В наш нетерпеливый век, когда люди едва ли уделяют хоть минуту размышлениям о чем-либо, кроме будущего, и всегда с тревогой ждут завтрашних телеграмм, легко забыть, что мы не можем понять ни настоящее, ни будущее без постоянного обращения к прошлому. Никто не может справедливо судить о турках или христианах этой Империи или составить какое-либо представление об их вероятной судьбе, если он не знаком с их положением пятьдесят лет назад, во времена последнего из османских султанов; и краткий очерк Константинополя того времени не может не навести на интересные размышления тех, кто следит за ходом событий на Востоке. Поскольку современные записи даже более ценны, чем личные воспоминания, я буду свободно цитировать из частного дневника покойного английского резидента, который был членом Левантийской компании, а после ее роспуска — в течение многих лет ведущим английским банкиром в Константинополе, с мировой репутацией честного человека и во всех отношениях идеальным образцом английского джентльмена старой закалки. Он приехал в Константинополь в 1823 году, и его дневник велся до 1827 года. Он никогда не публиковался.

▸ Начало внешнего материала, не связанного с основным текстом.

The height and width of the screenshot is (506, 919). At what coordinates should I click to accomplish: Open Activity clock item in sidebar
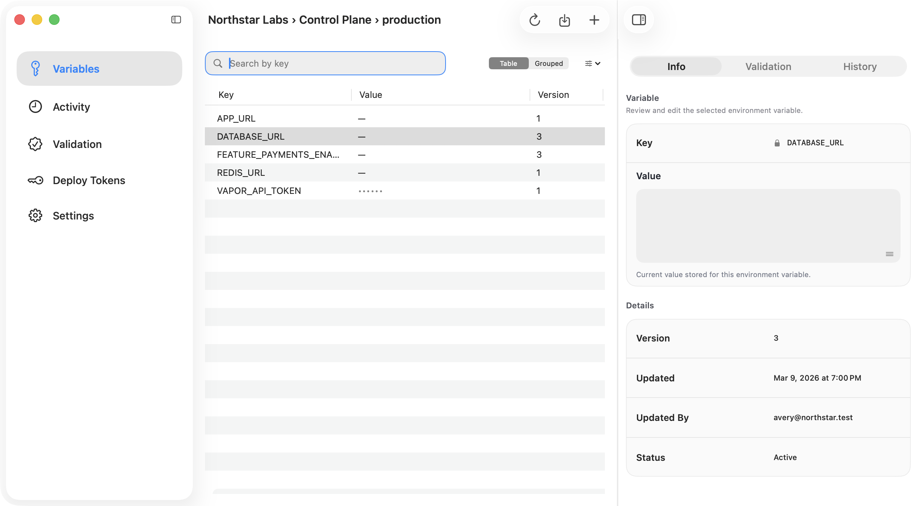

Правящим султаном был Махмуд II, Реформатор, который взошел на престол в 1808 году после убийства султана Селима и казни его брата Мустафы, едва избежав смерти сам. Восстание в Молдавии и Валахии было подавлено в 1821 году, а Али-паша, знаменитый албанский вождь из Янины, был предательски убит в 1822 году; но война за независимость Греции все еще продолжалась, и Наваринское сражение произошло только в 1827 году. В том же году была объявлена война России. Халет-паша был задушен в 1822 году, а Мохаммед Селим-паша был великим визирем. Лорд Стрэнгфорд и г-н Стратфорд Каннинг (лорд Стратфорд) представляли Англию при Блистательной Порте в этот период. Отношение европейских держав к султану в то время нельзя проиллюстрировать лучше, чем следующим описанием приема г-на Стратфорда Каннинга в апреле 1826 года. Церемония была не столь унизительной, как в 1621 году, когда сэр Томас Ро предпринимал столь энергичные, но тщетные попытки добиться ее изменения; когда посла заставляли опускаться на колени и целовать землю у ног султана; когда его часто избивали янычары при выходе из дворца; или, как в случае с послом Людовика XIV, ударили по лицу солдатом в присутствии великого визиря; но хотя в церемонии произошли некоторые улучшения, ее значение в 1826 году было точно таким же, как и в 1621-м, и те же религиозные предрассудки выдвигались в качестве причины, по которой они не могли быть изменены в пользу гяуров халифом ислама. Они были тем более унизительными для тех, кто им подчинялся, что в Европе была одна держава, которая никогда их не признавала. Еще в 1499 году русский посол отказался подчиниться подобному унижению. В 1514 году новому послу было дано специальное указание «ни в коем случае не ронять своего достоинства и не простираться перед султаном; вручать свои письма и подарки собственноручно и не справляться о его здоровье, если он сам не справится о здоровье царя». Турки, по-видимому, испытывали инстинктивный страх перед Россией еще в те далекие времена, когда они были сильны, а Россия слаба. Но если бы султан Махмуд мог заглянуть на двадцать пять лет вперед, он, несомненно, отнесся бы к лорду Стратфорду с большим уважением и вниманием. Однако в 1826 году горделивое высокомерие халифа было несломленным, и он и не подозревал, что его потомки будут править лишь по милости Европы.